Marthine Satris
Wrack Line Elegy
Even that perfect California evening light filtering through redwoods
is cracks of smoke, pouring through.
I taste it, in the car.
I'm driving your grandchildren to a house where you are not.
How is time counted
in more than seconds since screaming refusal
with my sister hearing thirdhand
your giant good heart had stopped.
The fire burns chaparral,
burns coastal scrub –
it lifts what was living to the sky.
Ash drifts down
over the living and the dead.
There's country on the radio and they're so sad
There's blues on the radio, they're so very sad
They’ve lost their baby, and they can't get her back.
smoke layers mountains
into watered ink waves on silk
Eyes set against the hazed and orange sun
and its shimmer on the break
of waves splitting over shale,
sedimented ash and the hard remains of living,
moving north on San Andreas shudders
inch by million year inch.
Rhombuses and dust fall from the cliffs,
rasp of wind and brine hew them down daily.
Another September heatwave,
another red flag warning,
and the air, stayed,
heavy on us all.
sky behind horizon blur
ocean, breathe for us labored and wringing
These men, your age and talking
like they aren’t going to die,
the ocean tossing—
in its overwhelm, you wrote,
you were nothing and so free.
They take you away
duck diving and swimming,
ashes held to one friend’s heart,
petals from another man’s garden
garland your final return.
incense an ember reed, releasing
a curl in seaweed and rocks
Must be a decade since
I stood in this brokedown cove.
I’ve never been
without you before.
On your knees I drove
to the Rock, to Palo, rhythm of return
worn into mind, body, stone.
Clifftop where we stopped
to watch the waves crest and smear
then shot the foot-faltering trail
to its end at a rope-strung rock fall.
I’ve ransacked everything
you kept and you kept what mattered
which was everything:
scrawls wedged into drawers and bagged,
kindergarten grades, a milk crate from New Jersey.
Only your cry of jettison, the scattering of detritus
to the winds, nowhere to be found.
Instead a creased, blue inked note—
Save this scrap so you know
I never threw it out, and below that
the name you gave me.
white froth, black bird,
slick stones, men awash and hooded
You leave us in a dry season,
driftwood traveling light, slipping from
hauled buoys, a single blemished flipper
in the wrack.
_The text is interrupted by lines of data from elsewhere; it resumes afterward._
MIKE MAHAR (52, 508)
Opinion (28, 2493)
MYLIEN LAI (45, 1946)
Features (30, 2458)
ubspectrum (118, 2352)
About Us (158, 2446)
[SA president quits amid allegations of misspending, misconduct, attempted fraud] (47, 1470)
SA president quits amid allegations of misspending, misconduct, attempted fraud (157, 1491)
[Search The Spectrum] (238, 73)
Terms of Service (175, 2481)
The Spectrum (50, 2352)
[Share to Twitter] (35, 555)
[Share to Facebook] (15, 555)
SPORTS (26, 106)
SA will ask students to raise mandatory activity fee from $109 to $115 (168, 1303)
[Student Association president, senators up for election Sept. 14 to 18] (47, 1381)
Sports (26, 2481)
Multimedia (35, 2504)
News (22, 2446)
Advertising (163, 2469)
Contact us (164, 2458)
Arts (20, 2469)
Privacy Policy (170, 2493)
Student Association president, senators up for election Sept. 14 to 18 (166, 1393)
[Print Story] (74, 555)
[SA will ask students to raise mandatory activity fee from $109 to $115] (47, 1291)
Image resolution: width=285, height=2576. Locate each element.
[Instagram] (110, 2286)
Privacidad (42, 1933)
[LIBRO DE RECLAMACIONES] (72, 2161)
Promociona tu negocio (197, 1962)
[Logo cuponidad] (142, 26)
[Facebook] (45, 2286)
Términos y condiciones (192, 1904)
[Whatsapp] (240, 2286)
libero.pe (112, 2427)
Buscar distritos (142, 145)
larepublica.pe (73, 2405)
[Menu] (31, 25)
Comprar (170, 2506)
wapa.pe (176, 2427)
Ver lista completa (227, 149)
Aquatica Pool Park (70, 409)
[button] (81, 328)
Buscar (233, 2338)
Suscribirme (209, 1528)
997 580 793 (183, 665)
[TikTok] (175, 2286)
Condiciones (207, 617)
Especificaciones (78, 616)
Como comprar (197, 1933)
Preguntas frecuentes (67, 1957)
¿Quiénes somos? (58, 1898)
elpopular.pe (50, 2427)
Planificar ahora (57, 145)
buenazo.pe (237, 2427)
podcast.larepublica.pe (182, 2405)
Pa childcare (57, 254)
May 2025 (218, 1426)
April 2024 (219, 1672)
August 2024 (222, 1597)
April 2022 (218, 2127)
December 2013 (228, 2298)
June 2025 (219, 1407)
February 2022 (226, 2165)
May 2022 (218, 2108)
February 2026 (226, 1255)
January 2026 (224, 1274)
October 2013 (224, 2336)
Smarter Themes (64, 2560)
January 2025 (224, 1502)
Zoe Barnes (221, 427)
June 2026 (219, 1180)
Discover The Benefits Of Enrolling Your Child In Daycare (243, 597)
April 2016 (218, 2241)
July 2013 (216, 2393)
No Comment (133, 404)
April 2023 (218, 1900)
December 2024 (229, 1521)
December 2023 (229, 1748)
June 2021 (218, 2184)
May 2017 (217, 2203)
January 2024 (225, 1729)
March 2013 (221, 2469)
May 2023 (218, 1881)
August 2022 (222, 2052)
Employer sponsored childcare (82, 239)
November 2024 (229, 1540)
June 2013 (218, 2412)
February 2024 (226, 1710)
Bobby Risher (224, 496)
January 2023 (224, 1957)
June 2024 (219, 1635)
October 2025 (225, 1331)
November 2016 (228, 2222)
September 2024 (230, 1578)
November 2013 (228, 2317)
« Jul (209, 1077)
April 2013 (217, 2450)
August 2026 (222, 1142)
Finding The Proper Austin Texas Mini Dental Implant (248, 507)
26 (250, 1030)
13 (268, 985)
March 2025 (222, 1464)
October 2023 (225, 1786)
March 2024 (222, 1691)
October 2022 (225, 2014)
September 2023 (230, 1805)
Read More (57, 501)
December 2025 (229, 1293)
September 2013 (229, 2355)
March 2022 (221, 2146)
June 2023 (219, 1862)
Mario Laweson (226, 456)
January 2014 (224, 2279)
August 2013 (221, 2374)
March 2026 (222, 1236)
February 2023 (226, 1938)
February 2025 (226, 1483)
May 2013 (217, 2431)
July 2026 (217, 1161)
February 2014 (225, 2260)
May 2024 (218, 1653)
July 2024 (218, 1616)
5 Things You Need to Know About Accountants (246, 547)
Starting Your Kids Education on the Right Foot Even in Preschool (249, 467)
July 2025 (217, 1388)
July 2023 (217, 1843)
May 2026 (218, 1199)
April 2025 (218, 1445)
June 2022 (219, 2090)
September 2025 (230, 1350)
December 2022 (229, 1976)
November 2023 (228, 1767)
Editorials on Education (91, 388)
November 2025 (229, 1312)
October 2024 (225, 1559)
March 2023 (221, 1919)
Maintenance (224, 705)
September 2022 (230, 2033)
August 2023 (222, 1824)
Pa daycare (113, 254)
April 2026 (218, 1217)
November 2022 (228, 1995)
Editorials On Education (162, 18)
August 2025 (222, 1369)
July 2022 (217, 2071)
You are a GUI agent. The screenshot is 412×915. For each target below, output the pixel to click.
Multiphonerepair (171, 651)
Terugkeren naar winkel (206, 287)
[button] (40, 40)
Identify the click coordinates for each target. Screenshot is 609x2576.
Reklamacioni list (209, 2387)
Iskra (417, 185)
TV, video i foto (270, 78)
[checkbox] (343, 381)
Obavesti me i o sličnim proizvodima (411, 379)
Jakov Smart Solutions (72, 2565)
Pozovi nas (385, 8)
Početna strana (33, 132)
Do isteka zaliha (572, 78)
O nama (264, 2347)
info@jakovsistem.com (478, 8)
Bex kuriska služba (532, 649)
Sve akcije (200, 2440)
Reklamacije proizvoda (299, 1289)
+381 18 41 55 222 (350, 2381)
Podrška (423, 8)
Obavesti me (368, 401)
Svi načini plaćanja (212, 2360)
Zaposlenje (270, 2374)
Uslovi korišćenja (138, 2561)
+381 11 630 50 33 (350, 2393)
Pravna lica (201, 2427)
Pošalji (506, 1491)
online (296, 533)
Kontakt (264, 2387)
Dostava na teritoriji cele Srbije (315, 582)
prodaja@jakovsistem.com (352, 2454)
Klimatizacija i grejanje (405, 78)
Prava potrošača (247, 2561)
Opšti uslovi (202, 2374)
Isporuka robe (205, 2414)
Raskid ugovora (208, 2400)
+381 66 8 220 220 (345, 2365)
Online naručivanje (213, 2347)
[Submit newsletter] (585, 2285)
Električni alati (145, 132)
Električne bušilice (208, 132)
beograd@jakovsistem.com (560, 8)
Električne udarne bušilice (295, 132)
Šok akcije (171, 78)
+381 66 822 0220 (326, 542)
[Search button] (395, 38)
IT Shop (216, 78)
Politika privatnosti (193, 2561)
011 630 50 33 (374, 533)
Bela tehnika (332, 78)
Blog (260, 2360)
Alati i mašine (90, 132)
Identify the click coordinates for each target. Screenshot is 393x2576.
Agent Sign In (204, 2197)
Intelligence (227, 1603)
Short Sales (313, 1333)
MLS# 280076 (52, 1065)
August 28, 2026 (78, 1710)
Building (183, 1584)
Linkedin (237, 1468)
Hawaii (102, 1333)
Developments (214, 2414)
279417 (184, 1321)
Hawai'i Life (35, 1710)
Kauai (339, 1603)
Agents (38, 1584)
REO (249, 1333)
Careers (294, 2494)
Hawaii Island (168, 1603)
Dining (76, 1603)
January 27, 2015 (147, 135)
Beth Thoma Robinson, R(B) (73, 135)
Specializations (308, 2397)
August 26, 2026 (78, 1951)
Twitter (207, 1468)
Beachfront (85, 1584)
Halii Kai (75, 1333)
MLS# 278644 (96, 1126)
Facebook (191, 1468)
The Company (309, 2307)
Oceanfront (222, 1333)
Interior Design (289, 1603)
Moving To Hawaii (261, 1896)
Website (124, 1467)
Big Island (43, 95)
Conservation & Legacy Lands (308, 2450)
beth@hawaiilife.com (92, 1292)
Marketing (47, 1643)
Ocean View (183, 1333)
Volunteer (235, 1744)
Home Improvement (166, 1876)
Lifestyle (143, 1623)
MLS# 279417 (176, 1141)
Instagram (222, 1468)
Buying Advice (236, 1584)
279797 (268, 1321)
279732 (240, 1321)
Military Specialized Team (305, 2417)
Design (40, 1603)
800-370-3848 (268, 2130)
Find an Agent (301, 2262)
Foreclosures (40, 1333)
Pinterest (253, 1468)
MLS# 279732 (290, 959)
In the ebb and flood of now and then,
now lodged as storm-carried splinters, washed and swelled
now lost melting in the salt water that takes
us all back in its ceaseless crash.
Cliffs and bluffs slow topple,
shells break into glittering sand and cobbles
jostle in the roar and pull, course and drag
the ground from beneath my feet.
We’re thrown in it with you
No ceremony but the old one:
three women locked
arms wrapped, heads buried,
eyes torn and throats sore with loss
and the waves, the Pacific waves, over all.
Marthine Satris is Associate Publisher at Heyday, the nonprofit publisher in Berkeley, CA, and holds a PhD in English from UC Santa Barbara. Her writing has appeared in The Georgia Review, Flyway Journal, The San Francisco Chronicle, and Wild Roof Journal, among other publications, and is forthcoming in Antiphony Journal and the Santa Clara Review. She lives in Oakland and is a frequent contributor to Oakland Review of Books.